▸ **The task**: Retype every entry in its entirety, without alteration.

Items listed in a dataset:
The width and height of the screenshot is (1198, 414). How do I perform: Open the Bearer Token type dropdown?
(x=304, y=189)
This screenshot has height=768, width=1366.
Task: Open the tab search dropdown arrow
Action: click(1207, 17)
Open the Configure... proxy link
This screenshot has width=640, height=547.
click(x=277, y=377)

▸ **Final answer**:
The width and height of the screenshot is (1198, 414). How do I perform: Open the Bearer Token type dropdown?
(x=304, y=189)
This screenshot has height=768, width=1366.
Task: Open the tab search dropdown arrow
Action: click(1207, 17)
Open the Configure... proxy link
This screenshot has width=640, height=547.
click(x=277, y=377)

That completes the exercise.